![]() |
Guru Abal-Abal: Pseudo-Teacher by ziyad.web.id |
Pada tahun 2004 berbondong-bondonglah para ulama, para artis bahkan
sekarang sudah mulai nge-trend para pengusaha untuk memasuki ruang
politik. Maka sekarang bukan hanya peta perpolitikan saja yang dijadikan “Abal-abalan”
tempat campur aduknya manusia. Tapi sudah merambah ke dunia yang dipandang
sebagai penjaga moralitas bangsa, Guru. Dunia pendidikan. Ya, coba bayangkan
bagaimana jadinya jika seorang guru yang menjadi ‘Abal-abal’?
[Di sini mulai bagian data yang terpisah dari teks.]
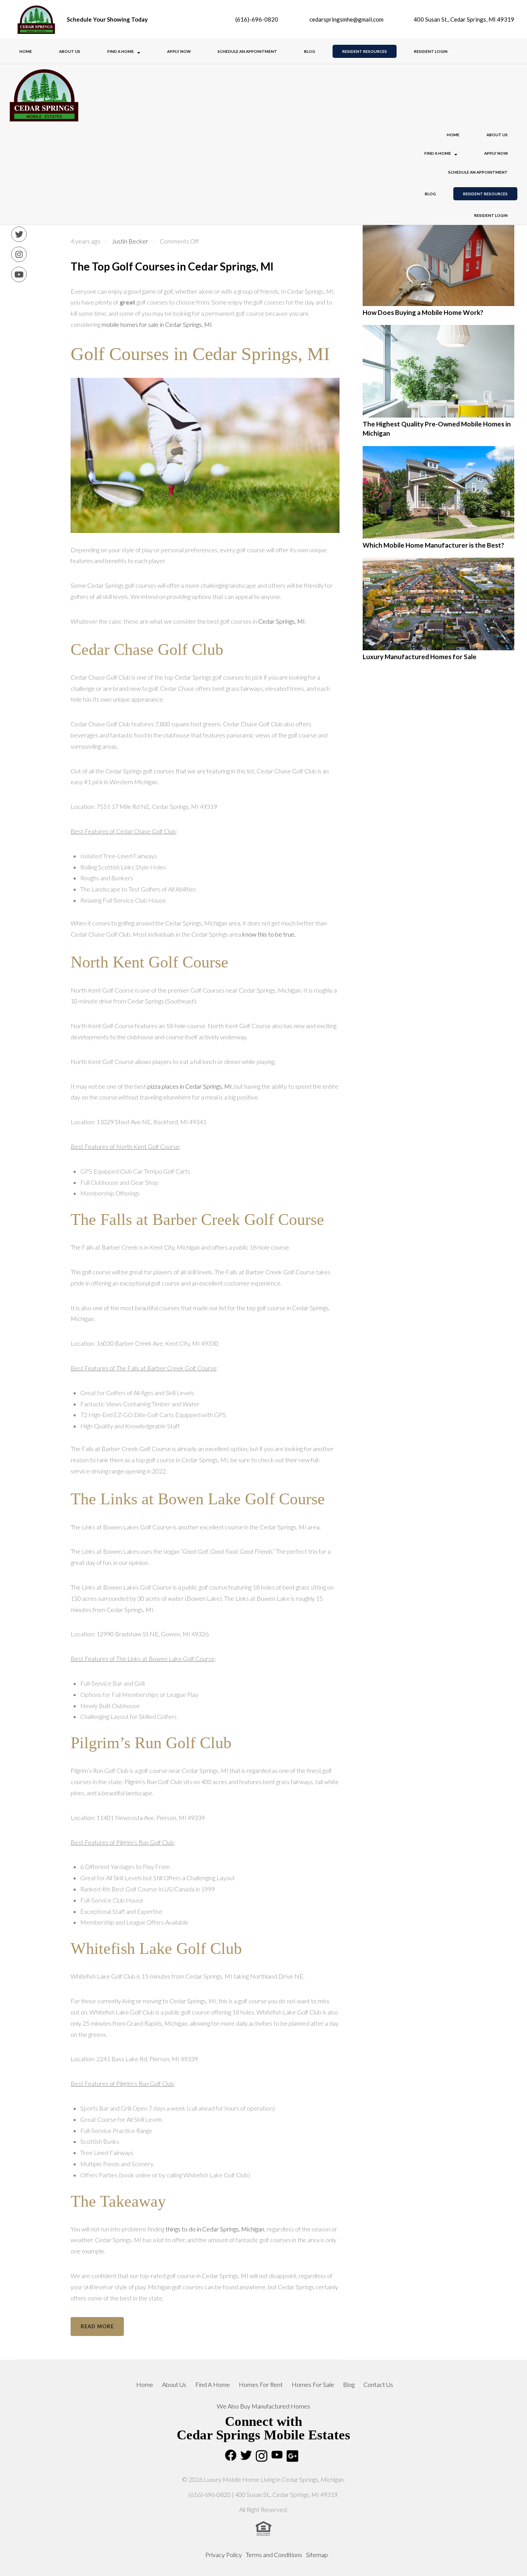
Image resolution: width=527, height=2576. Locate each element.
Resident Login (431, 51)
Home (25, 51)
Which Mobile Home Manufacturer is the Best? (433, 545)
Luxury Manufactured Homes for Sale (419, 657)
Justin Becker (130, 241)
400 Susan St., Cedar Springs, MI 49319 (463, 19)
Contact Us (378, 2384)
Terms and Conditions (274, 2554)
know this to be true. (269, 934)
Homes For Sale (313, 2384)
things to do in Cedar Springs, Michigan (215, 2229)
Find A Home (121, 51)
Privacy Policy (223, 2554)
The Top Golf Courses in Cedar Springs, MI (172, 266)
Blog (309, 51)
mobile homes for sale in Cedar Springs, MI (156, 324)
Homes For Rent (261, 2384)
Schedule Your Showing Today (107, 19)
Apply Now (179, 51)
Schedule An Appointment (247, 51)
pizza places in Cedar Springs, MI (189, 1086)
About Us (69, 51)
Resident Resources (364, 51)
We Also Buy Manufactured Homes (263, 2406)
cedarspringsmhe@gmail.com (346, 19)
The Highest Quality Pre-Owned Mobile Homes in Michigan (437, 428)
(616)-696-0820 (256, 19)
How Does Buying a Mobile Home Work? (423, 312)
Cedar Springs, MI (281, 621)
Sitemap (317, 2554)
Maksudnya? Tidak jarang profesi guru hanya dipandang sebagai tempat
mencari penghidupan semata. Asal punya ijazah strata satu sudah rasanya pantas
mengajari tanpa mau belajar, menjudge tanpa mempertimbangkan psikologi anak,
menyamaratakan semua murid, merasa benar tanpa memandang perbedaan, Mengajar
hanya sekedar memenuhi jam, tanpa makna dan hati yang hadir dalam mengajar,
tidak ada jiwa yang terpaut. dll.
Pseudo-teacher bisa diartikan sebagai guru semu. Guru abal-abal, seolah-olah
sebagai guru namun nyatanya hanya seonggok manusia yang merasa sudah menjadi
guru tanpa punya piranti yang tepat untuk menjadi seorang guru. Buka hanya
sekedar memenuhi jam pelajaran.
Lalu bagaimana agar kita terhindar dari pseudo-teacher atau
guru semu, karbitan, abal-abal, guru-guruan saja?. Coba kita simak kata mutiara
berikut:
اَلْمَادَّةُ
مُهِمَّةٌ وَلَكِنَّ اَلطَّرِيْقَةُ اَهَمُّ مِنَ الْمَادَّةِ. اَلطَّرِيْقَةُ مُهِمَّةٌ
وَلَكِنَّ الْمُدَرِّسُ اَهَمُّ مِنَ الطَّرِيْقَةِ. اَلْمَدَرِّسُ مُهِمٌّ وَلَكِنْ
رُوْحُ الْمُدَرِّسُ اَهَمُّ مِنَ الْمُدَرِّسُ.
“Materi
Pembelajaran adalah sesuatu yang penting, tetapi metode pembelajaran jauh lebih
penting daripada materi pembelajaran. Metode pembelajaran adalah sesuatu yang
penting, tetapi guru jauh lebih penting daripada metode pembelajaran. Guru
adalah sesuatu yang penting, tetapi jiwa guru jauh lebih penting dari seorang
guru itu sendiri.”
Ungkapan yang sangat luar biasa bukan!
Jiwa Guru jauh lebih
penting! Ya, kekuatan batin, lebih didahulukan daripada kekuatan dzohir. Lalu
bagaiman jiwa guru yang benar-benar guru?. Caranya adalah dengan meningkatkan
kedekatan kita kepada Alloh (اَلتَّقَرُبُ إلى اللّٰه ). Dengan melakukan amalan-amalan wajib, ditambah dan
disempurnakan dengan amalan-amalan sunnah.
Bayangkan jika kita
sebagai guru mengajar dengan sepenuh “jiwa” kita. Niat kita ikhlas dalam
mengajar, membimbing dan mendidik murid, ikhlas dalam menasehati, disiplin
ketika mengajar, dalam kehadiran, menyiapkan dan melaksanakan pembelajaran, berakhlak
baik kepada murid, mendoakan mereka di setiap selesai sholat kita atau bahkan mendoakan
mereka di sepertiga malam-malam kita.
Jika kita melakukan
hal-hal di atas, Insyaa Allah ilmu dan nasehat-nasehat kita –yang benar-benar
terpancar murni dari relung jiwa- akan lebih mudah diterima oleh
murid-murid kita. Karena yang berasal dari jiwa, akan diterima oleh jiwa. Yang
bersumber dari hati, akan diterima oleh hati. Pembelajaran kita di kelas akan
penuh makna, para murid akan selalu mengenang kita sebagai guru yang luar biasa
dan pahala yang besar telah menanti kita di akhirat nanti.
InsyaAllah.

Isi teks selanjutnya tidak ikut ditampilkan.